Связь компьютерного моделирования с другими методами познания показана из рис. 4. Объект познания исследуется эмпирическими методами (наблюдение, эксперимент), установленные факты являются основой для построения математической модели. Получившаяся система математических уравнений может исследоваться аналитическими методами или с помощью ЭВМ, –– в этом случае речь идет о создании компьютерной модели изучаемого явления. Проводится серия вычислительных экспериментов или компьютерных имитаций, и получающиеся результаты сопоставляются с результатами аналитического исследования математической модели и экспериментальными данными. Выводы учитываются для улучшения методики экспериментального изучения объекта исследования, развития математической модели и совершенствования компьютерной модели. Исследование социальных и экономических процессов отличается лишь невозможностью в полной мере использовать экспериментальные методы.
Рис. 4. Компьютерное моделирование среди других методов познания.
1.6. Виды компьютерных моделей
Под компьютерным моделированием в самом широком смысле будем понимать процесс создания и исследования моделей с помощью компьютера. Выделяют следующие виды моделирования [1, 4, 6, 9]:
1. Физическое моделирование: компьютер –– часть экспериментальной установки или тренажера, он воспринимает внешние сигналы, осуществляет соответствующие расчеты и выдает сигналы, управляющие различными манипуляторами. Например, учебная модель самолета, представляющая собой кабину, установленную на соответствующих манипуляторах, соединенных с компьютером, который реагирует на действия пилота и изменяет наклон кабины, показания приборов, вид из иллюминатора и т.д., имитируя полет реального самолета.

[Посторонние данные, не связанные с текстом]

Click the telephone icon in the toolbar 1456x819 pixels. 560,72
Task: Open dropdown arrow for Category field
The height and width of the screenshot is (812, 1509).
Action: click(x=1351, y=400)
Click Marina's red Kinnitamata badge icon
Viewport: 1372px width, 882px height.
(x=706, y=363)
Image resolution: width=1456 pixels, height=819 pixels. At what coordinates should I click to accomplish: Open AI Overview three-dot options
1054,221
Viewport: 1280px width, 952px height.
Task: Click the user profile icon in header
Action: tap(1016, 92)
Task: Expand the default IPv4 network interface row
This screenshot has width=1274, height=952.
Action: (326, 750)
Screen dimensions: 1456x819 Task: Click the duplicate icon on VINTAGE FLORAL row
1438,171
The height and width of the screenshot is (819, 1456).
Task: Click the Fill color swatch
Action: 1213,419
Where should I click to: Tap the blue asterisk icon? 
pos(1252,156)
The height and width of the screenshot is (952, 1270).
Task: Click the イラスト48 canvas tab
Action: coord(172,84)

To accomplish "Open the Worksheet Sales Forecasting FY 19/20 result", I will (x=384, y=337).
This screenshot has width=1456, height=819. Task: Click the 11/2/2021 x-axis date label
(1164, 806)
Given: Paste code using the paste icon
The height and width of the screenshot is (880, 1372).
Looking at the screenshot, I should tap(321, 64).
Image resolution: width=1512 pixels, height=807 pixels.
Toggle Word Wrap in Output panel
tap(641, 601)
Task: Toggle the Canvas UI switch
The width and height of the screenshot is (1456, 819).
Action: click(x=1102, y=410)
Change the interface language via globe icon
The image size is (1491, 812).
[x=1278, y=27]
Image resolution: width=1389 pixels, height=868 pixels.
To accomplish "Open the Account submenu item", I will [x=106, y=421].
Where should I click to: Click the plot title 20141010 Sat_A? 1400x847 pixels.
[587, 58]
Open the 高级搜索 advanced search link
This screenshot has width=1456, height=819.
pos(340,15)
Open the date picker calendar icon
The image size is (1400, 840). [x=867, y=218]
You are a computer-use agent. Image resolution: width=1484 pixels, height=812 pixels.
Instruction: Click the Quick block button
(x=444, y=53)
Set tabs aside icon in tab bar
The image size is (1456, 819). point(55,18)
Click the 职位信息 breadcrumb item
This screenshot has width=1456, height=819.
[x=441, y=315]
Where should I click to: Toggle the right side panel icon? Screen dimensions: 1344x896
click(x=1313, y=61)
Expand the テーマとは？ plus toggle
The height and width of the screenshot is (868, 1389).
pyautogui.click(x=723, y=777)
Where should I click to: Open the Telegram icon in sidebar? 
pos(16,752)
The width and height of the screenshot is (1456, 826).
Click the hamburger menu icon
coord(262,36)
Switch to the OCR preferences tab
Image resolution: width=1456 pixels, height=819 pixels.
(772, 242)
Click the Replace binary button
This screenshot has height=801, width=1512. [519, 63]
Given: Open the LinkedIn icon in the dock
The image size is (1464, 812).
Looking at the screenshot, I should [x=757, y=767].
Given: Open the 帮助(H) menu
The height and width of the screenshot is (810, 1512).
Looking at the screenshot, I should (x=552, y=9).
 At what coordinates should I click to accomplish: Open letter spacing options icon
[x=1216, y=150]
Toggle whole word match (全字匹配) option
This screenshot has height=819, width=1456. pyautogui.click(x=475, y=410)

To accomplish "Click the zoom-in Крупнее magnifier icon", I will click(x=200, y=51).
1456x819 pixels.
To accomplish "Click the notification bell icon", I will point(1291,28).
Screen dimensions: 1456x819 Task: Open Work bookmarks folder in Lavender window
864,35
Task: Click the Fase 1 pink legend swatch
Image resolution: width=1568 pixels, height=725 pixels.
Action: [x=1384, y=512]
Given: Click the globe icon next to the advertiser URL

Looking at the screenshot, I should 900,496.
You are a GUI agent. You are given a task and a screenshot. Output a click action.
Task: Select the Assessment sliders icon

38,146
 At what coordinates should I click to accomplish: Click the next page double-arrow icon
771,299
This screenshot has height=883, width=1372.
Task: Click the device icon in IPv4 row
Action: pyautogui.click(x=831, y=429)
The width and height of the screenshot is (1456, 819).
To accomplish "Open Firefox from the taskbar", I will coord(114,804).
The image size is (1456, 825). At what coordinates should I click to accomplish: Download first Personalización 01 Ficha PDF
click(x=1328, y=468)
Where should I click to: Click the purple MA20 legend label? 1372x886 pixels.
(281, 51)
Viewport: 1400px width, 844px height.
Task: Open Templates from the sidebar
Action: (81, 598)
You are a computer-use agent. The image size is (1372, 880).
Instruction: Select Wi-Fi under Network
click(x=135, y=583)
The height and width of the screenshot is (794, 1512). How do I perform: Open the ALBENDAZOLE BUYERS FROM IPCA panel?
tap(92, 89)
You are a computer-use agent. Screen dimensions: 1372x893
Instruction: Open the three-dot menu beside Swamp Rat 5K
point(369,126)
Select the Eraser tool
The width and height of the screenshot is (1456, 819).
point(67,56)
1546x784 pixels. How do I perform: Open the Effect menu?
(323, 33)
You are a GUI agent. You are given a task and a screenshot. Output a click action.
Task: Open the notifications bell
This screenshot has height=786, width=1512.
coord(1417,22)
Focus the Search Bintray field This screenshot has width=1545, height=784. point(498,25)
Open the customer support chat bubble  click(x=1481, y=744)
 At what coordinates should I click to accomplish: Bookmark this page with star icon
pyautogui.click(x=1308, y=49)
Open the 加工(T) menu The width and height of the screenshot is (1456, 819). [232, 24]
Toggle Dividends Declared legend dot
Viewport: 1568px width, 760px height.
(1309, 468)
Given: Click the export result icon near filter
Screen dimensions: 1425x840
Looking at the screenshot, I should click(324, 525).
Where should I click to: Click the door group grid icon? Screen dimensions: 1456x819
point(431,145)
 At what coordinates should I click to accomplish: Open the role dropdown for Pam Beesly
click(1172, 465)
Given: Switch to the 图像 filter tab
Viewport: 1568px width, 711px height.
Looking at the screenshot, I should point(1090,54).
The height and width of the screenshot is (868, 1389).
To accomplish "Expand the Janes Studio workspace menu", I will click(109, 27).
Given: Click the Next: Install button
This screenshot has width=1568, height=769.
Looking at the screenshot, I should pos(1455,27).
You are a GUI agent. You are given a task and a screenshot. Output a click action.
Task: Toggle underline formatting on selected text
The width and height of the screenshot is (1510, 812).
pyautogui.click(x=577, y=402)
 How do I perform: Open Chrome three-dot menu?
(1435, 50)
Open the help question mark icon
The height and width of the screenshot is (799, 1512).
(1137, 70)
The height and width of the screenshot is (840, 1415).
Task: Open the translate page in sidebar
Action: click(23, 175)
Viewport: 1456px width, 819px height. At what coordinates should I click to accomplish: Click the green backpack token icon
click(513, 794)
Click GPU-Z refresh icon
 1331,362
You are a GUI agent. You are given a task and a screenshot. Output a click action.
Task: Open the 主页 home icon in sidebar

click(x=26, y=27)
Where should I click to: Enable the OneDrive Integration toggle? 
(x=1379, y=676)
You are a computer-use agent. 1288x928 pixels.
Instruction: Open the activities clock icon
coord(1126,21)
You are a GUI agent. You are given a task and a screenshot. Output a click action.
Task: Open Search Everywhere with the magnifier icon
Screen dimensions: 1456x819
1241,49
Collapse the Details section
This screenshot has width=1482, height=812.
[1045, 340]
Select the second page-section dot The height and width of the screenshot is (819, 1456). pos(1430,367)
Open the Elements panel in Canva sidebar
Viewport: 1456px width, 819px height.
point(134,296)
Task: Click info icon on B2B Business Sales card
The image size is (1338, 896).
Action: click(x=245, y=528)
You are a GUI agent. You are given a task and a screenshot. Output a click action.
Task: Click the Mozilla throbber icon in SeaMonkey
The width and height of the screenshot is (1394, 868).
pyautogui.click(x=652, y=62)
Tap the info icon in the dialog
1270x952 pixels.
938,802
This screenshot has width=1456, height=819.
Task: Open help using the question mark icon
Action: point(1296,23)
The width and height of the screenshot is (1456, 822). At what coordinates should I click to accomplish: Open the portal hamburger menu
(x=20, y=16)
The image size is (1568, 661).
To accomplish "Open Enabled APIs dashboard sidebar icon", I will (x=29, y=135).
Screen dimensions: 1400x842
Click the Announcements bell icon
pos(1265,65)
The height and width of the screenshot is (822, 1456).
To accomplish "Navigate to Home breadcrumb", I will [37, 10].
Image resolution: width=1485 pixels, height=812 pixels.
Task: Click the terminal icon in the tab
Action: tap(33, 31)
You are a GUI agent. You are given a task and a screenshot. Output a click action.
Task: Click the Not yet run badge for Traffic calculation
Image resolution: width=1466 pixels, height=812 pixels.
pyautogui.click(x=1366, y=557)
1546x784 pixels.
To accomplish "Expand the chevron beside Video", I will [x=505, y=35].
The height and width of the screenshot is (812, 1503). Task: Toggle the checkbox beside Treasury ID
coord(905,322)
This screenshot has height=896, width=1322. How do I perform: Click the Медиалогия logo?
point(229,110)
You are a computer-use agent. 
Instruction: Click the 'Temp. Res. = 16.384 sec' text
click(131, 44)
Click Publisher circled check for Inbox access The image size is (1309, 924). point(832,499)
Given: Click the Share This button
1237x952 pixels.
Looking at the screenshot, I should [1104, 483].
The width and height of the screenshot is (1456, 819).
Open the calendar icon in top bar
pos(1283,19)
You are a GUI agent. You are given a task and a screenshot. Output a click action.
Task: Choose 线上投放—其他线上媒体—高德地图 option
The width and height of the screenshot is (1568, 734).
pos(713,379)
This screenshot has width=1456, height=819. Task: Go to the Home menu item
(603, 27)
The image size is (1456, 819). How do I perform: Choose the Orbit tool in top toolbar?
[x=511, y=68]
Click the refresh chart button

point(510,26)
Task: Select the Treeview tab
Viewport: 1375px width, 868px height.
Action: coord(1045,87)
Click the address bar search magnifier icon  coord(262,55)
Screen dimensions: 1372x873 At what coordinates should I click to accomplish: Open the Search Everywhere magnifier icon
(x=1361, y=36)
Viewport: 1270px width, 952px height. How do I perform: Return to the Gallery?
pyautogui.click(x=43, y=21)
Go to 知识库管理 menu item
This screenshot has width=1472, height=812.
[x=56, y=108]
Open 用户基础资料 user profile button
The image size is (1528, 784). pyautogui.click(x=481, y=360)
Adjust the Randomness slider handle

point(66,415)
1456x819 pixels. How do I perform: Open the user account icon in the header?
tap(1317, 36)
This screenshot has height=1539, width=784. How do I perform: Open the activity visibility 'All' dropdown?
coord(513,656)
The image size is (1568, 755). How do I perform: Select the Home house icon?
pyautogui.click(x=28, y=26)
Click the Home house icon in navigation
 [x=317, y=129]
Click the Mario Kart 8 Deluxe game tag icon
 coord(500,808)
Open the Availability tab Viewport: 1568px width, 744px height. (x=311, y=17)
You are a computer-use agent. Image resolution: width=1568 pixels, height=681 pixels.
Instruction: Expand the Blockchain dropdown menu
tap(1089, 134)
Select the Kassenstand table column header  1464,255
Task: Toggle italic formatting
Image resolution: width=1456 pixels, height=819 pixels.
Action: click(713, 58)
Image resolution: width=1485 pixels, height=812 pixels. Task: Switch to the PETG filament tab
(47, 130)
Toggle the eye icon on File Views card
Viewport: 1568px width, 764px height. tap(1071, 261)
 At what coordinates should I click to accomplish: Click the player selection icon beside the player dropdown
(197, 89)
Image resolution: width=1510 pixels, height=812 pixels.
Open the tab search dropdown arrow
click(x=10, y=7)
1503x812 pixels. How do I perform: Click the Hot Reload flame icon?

2. Динамическое или численное моделирование, предполагающее численное решение системы алгебраических и дифференциальных уравнений методами вычислительной математики и проведение вычислительного эксперимента при различных параметрах системы, начальных условиях и внешних воздействиях. Используется для моделирования различных физических, биологических, социальных и других явлений: колебания маятника, распространение волны, изменение численности населения, популяции данного вида животных и т.д.
3. Имитационное моделирование состоит в создании компьютерной программы (или пакета программ), имитирующей поведение сложной технической, экономической или иной системы на ЭВМ с требуемой точностью. Имитационное моделирование предусматривает формальное описание логики функционирования исследуемой системы с течением времени, которое учитывает существенные взаимодействия ее компонентов и обеспечивает проведение статистических экспериментов. Объектно-ориентированные компьютерные симуляции используются для исследования поведения экономических, биологических, социальных и иных систем, для создания компьютерных игр, так называемого “виртуального мира”, обучающих программ и анимаций. Например, модель технологического процесса, аэродрома, некоторой отрасли производства и т.д.
4. Статистическое моделирование используется для изучения стохастических систем и состоит в многократном проведении испытаний с последующей статистической обработкой получающихся результатов. Подобные модели позволяют исследовать поведение всевозможных систем массового обслуживания, многопроцессорных систем, информационно-вычислительных сетей, различных динамических систем, на которые воздействуют случайные факторы. Статистические модели применяются при решении вероятностных задач, а также при обработке больших массивов данных (интерполяция, экстраполяция, регрессия, корреляция, расчет параметров распределения и т.д.). Они отличаются от детерминированных моделей, использование которых предполагает численное решение систем алгебраических или дифференциальных уравнений, либо замену изучаемого объекта детерминированным автоматом.
5. Информационное моделирование заключается в создании информационной модели, то есть совокупности специальным образом организованных данных (знаков, сигналов), отражающих наиболее существенные стороны исследуемого объекта. Различают наглядные, графические, анимационные, текстовые, табличные информационные модели. К ним относятся всевозможные схемы, графы, графики, таблицы, диаграммы, рисунки, анимации, выполненные на ЭВМ, в том числе цифровая карта звездного неба, компьютерная модель земной поверхности и т.д.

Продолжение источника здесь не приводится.